= Lan Fu =

Deputy mayor of Xiamen, China

Lan Fu (藍甫) is a former deputy mayor of Xiamen, China. He was convicted in 2000 on corruption charges related to a US$6 billion smuggling racket and is currently serving a life sentence in prison.

On June 4, 2005, former Chinese diplomat Chen Yonglin alleged that, earlier in 2000, Lan's son, Lan Meng, had been kidnapped from his university in Sydney, Australia by Chinese agents. Chen contended that Meng was kidnapped to compel his dissident father to return to China. However, Lan was never accused of dissidence and his lawyer, Zhu Yongping, denied that kidnapping played a part in Lan's return. Zhu insisted his client had given himself up voluntarily. On June 10, Chen appeared to retract the accusation, commenting only that, "I said that in fear, and I don't want to talk about it again."

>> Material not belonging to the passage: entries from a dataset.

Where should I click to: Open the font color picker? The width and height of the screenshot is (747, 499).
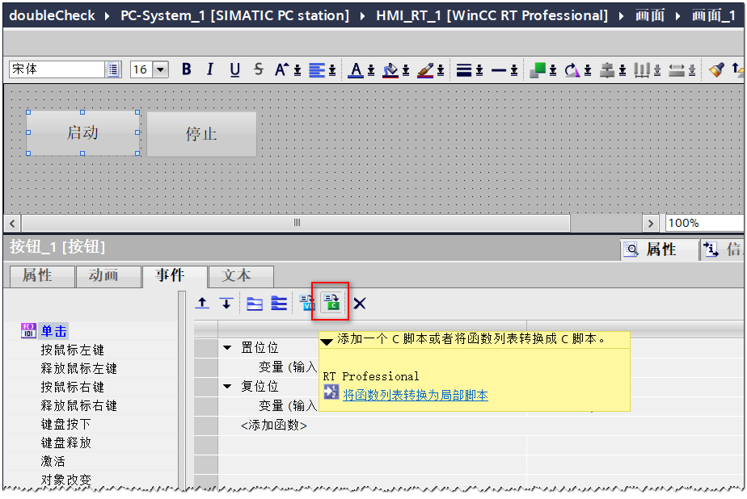click(357, 70)
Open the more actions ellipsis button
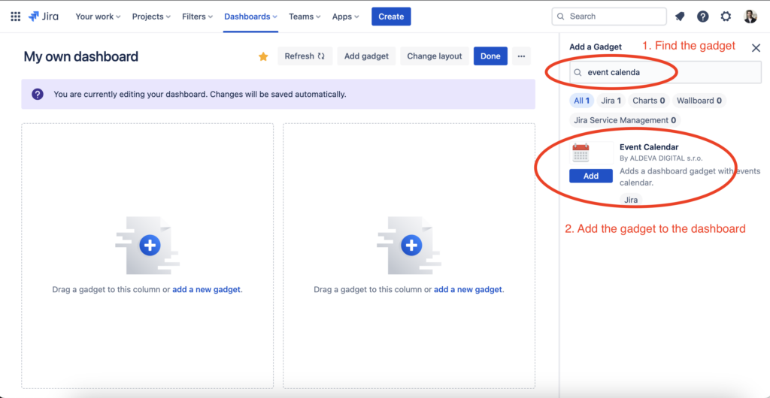The image size is (770, 398). click(x=521, y=56)
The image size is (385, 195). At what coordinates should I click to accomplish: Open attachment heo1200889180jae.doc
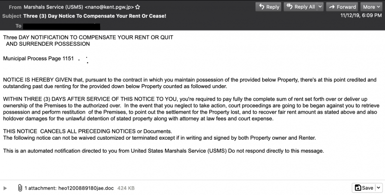[x=86, y=188]
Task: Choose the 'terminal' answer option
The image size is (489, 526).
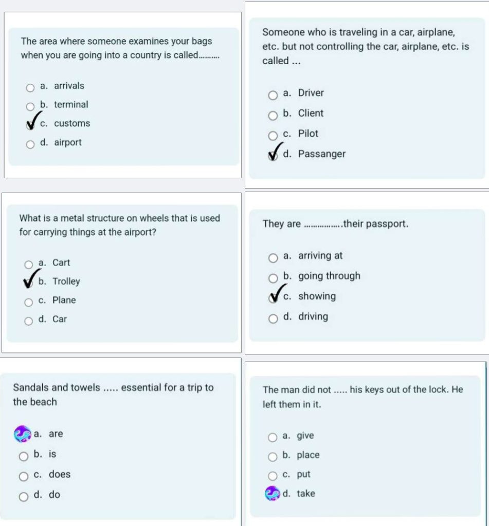Action: 30,107
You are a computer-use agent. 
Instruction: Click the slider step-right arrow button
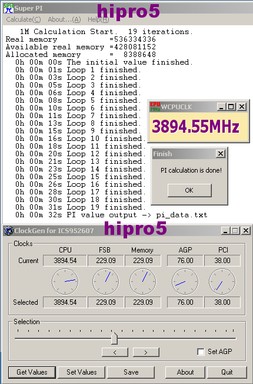click(x=146, y=352)
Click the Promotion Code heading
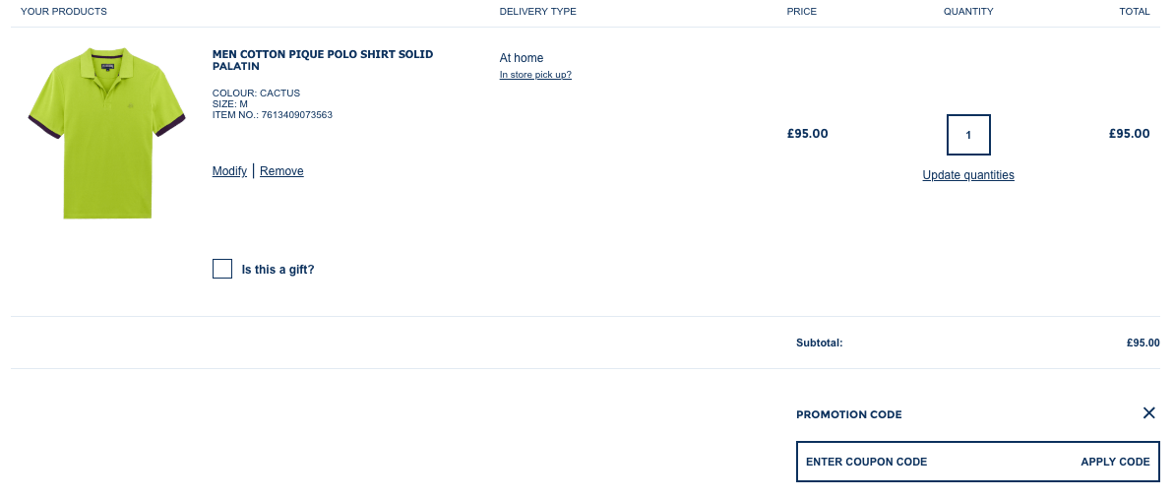1174x499 pixels. point(849,414)
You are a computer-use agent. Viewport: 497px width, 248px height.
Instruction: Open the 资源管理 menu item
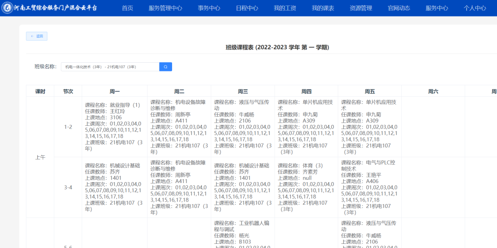pos(361,8)
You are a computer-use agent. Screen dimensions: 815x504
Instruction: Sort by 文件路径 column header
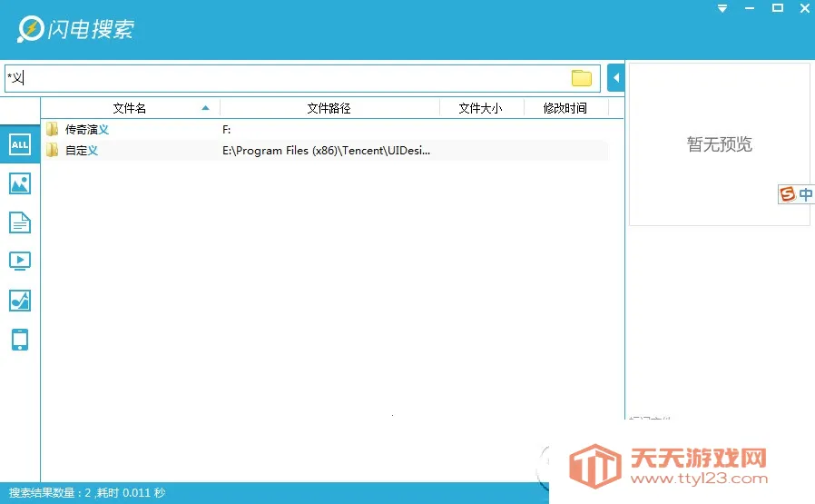pyautogui.click(x=329, y=108)
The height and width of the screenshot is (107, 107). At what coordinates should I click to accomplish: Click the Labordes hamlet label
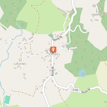[20, 64]
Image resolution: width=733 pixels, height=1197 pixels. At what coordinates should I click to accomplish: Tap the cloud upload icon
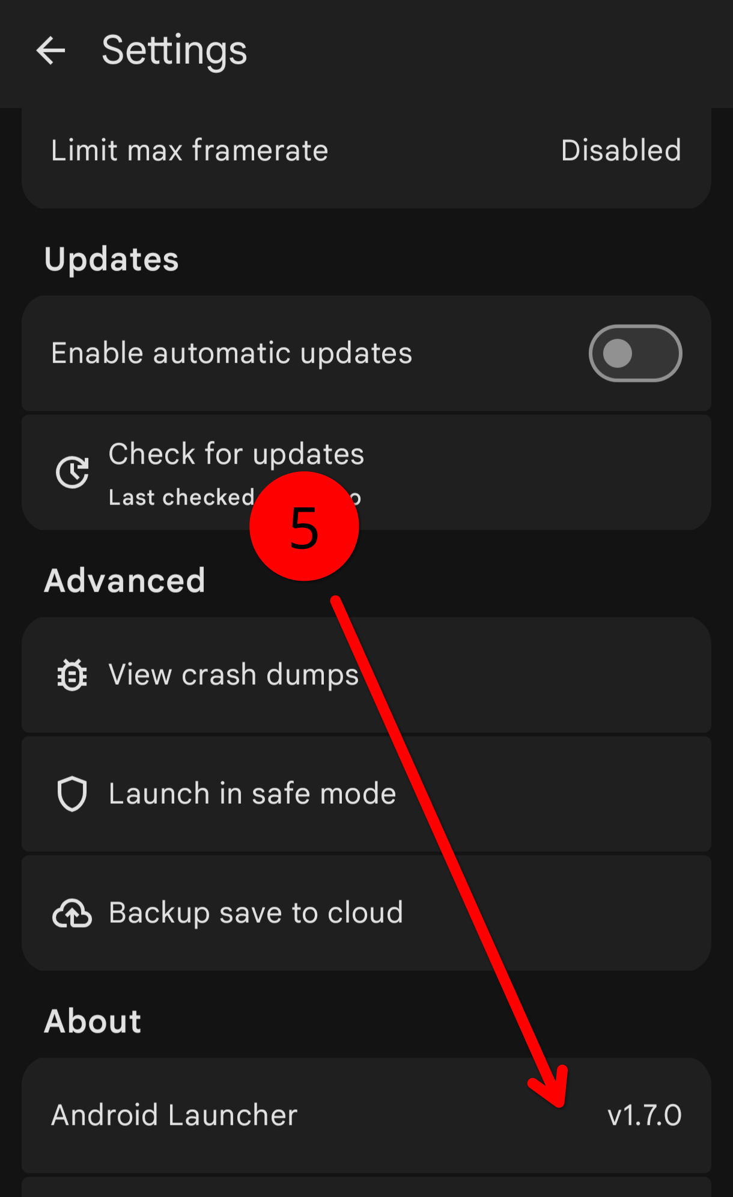pos(72,913)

On June 22, however, Chen provided further details, naming Zhang Jin, deputy director of the Third Department of the Chinese Ministry of Public Security, as the official responsible for the abduction. He also alleged that a drug called "du zing" was used to render Lan Meng unconscious and that he was transferred via fishing boat to a Chinese cargo ship.

An investigation by the Weekend Australian found that Lan Meng, then 18, was living in the Melbourne suburb of Sandringham from November 1999 until November 2000. They determined that he was in Australia for at least three months before Lan Fu returned to China. Lan Meng was located in Melbourne by the Australian Federal Police on July 7 and, when interviewed, requested that his statements be kept secret. On the basis of his testimony, the AFP "concluded there's no substance to the allegation."

Other Australian media have also reported on the alleged kidnapping claim.